» **Task requirements**: Extract, verbatim, the lines from the one containing "You are a computer-use" through the end of the records, leaving the pictures out of your answer.

» **Input**:
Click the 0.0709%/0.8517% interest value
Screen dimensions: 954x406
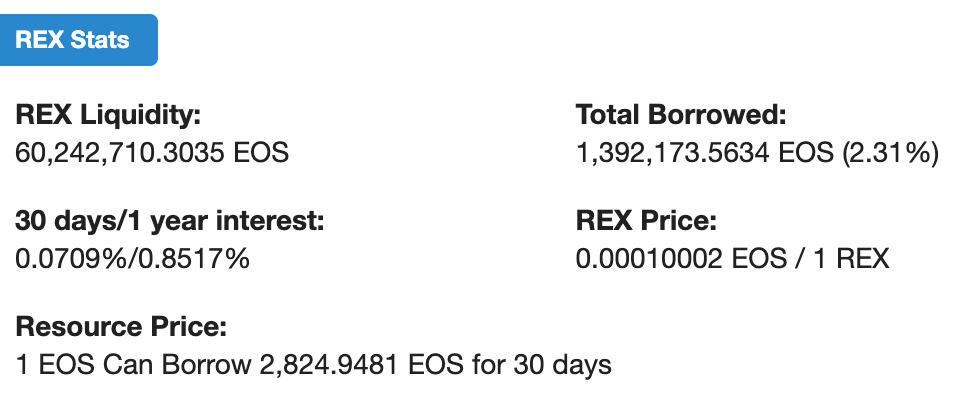(133, 259)
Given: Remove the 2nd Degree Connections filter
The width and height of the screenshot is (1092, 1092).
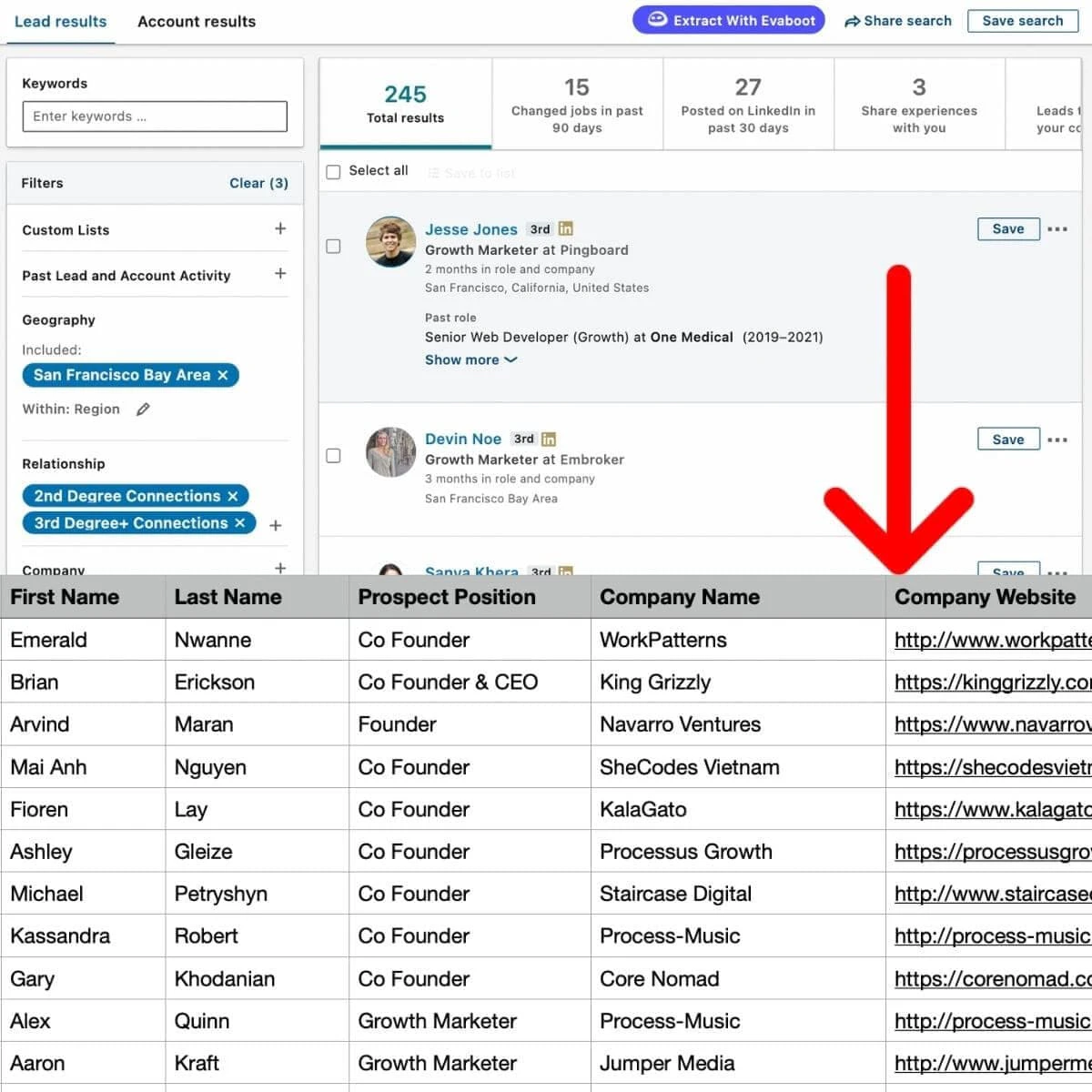Looking at the screenshot, I should tap(236, 496).
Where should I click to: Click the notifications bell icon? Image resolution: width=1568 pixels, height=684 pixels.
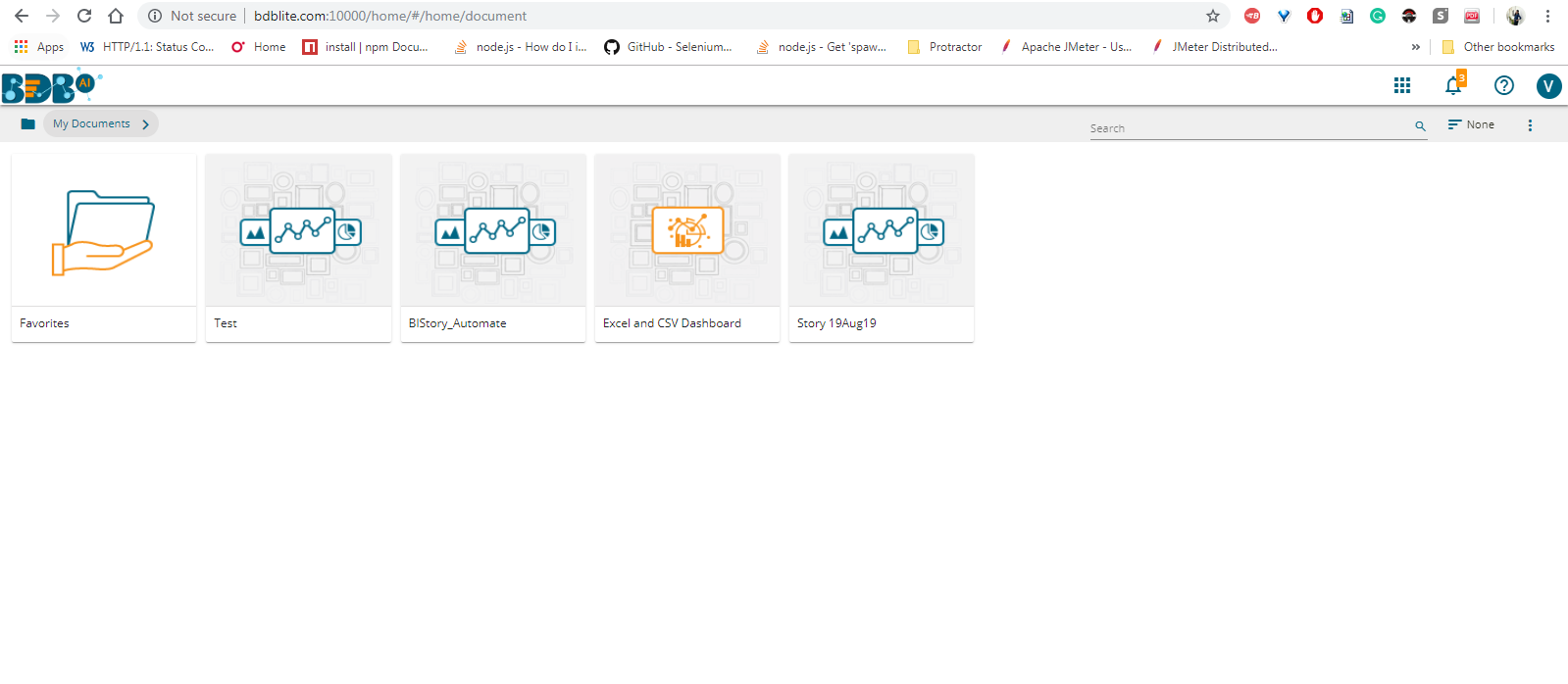coord(1453,86)
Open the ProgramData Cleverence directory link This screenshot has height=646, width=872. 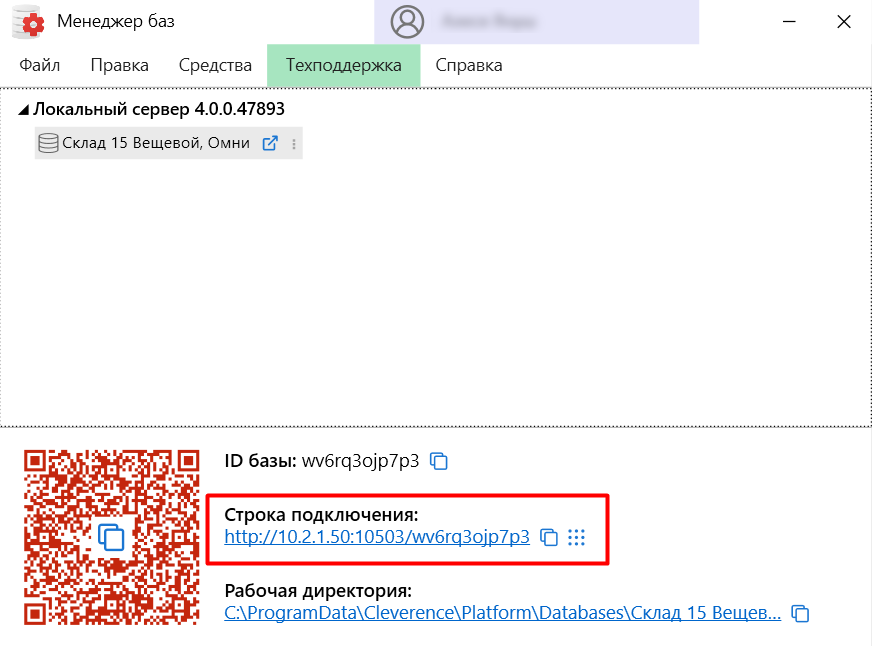(500, 613)
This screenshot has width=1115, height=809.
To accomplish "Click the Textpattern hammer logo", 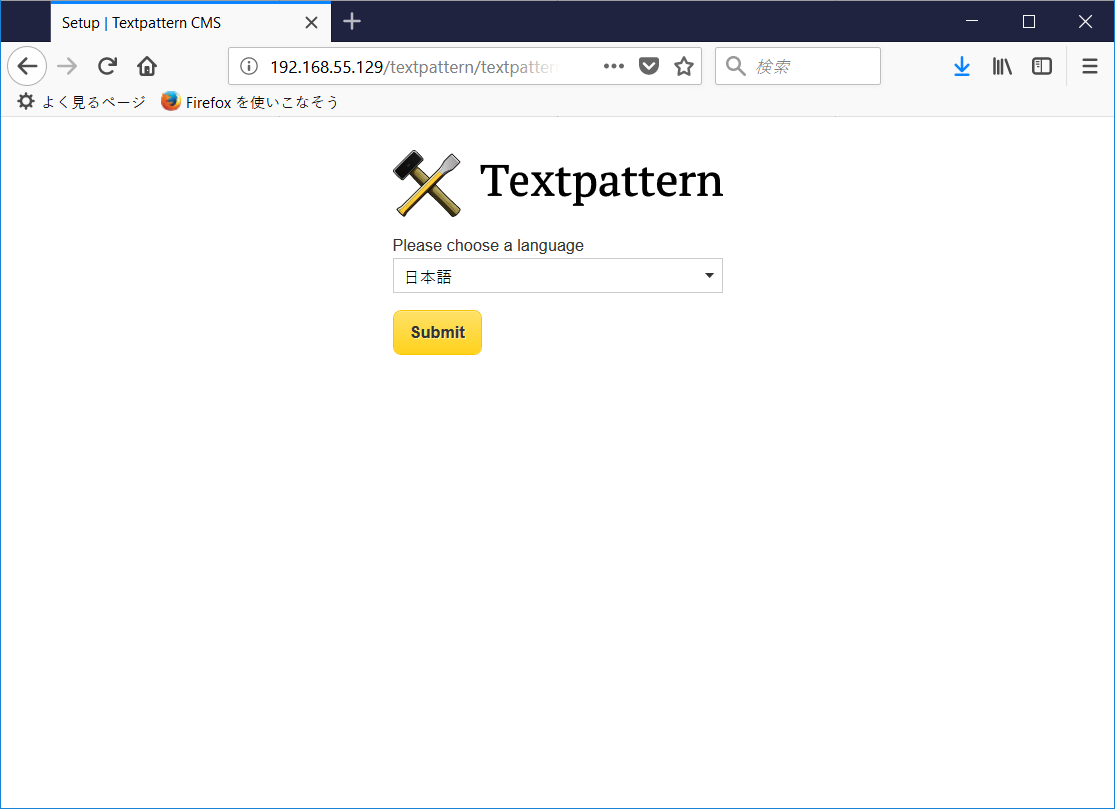I will [x=426, y=184].

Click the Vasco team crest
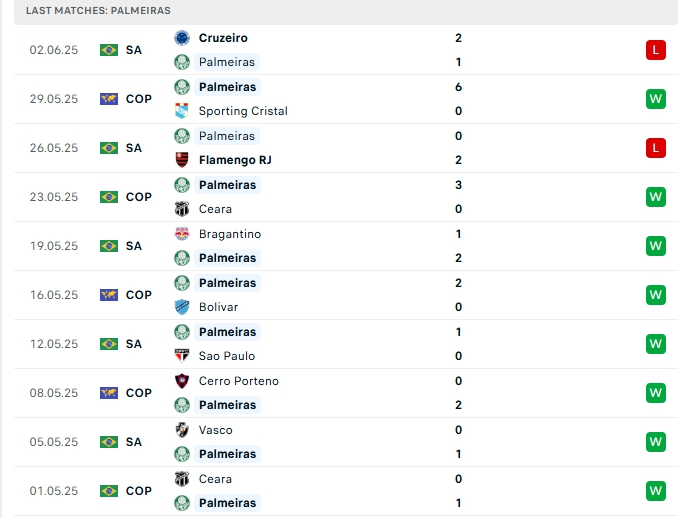182,430
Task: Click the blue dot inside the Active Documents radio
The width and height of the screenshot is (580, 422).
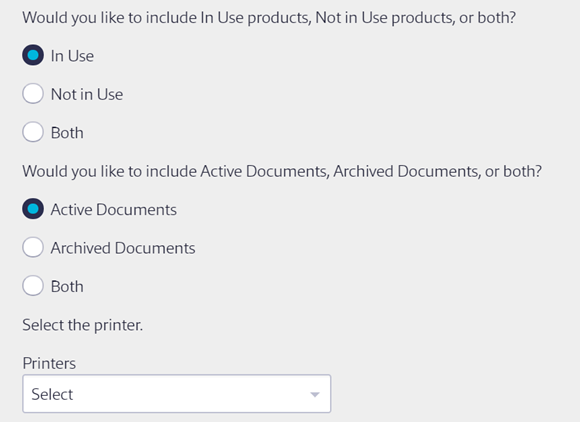Action: tap(33, 209)
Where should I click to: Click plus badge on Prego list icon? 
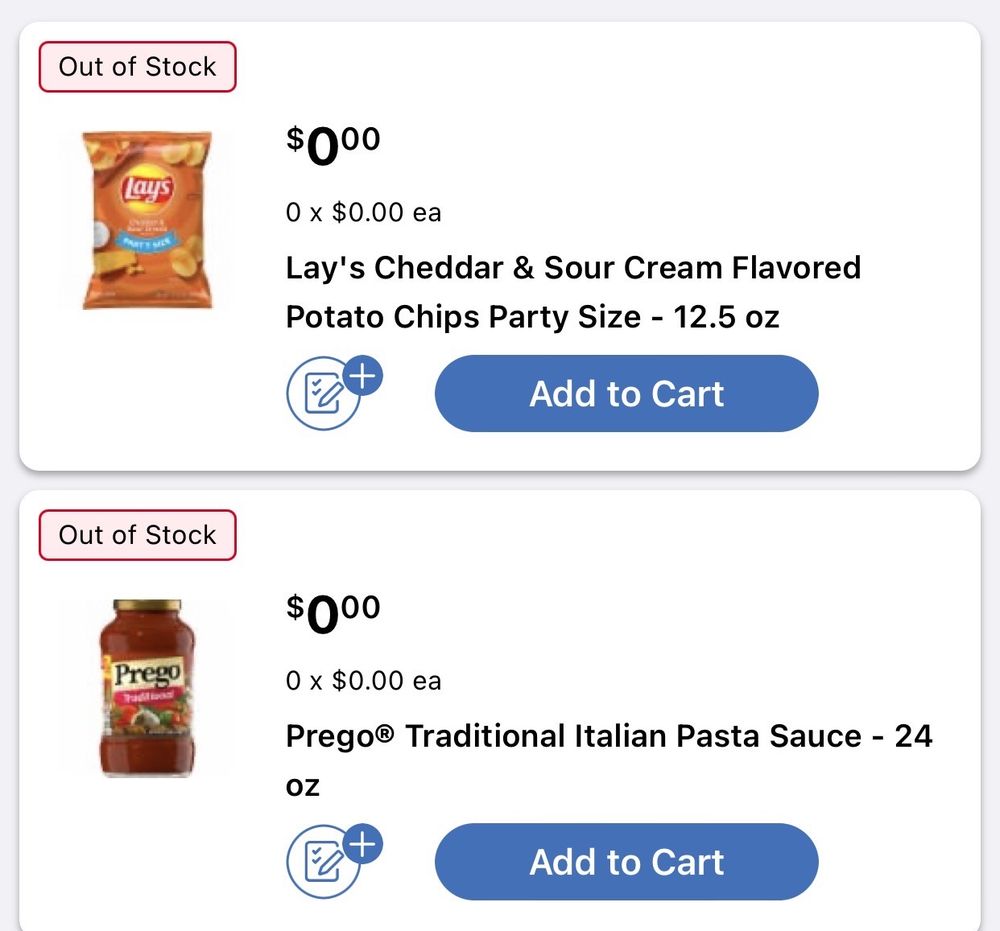pos(363,846)
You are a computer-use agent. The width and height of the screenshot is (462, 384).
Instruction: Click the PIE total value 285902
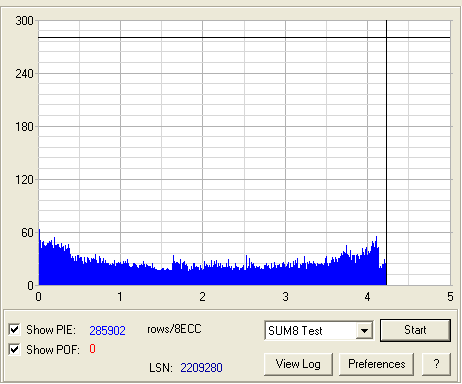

» **Worked answer**:
You are a computer-use agent. The width and height of the screenshot is (462, 384).
Instruction: Click the PIE total value 285902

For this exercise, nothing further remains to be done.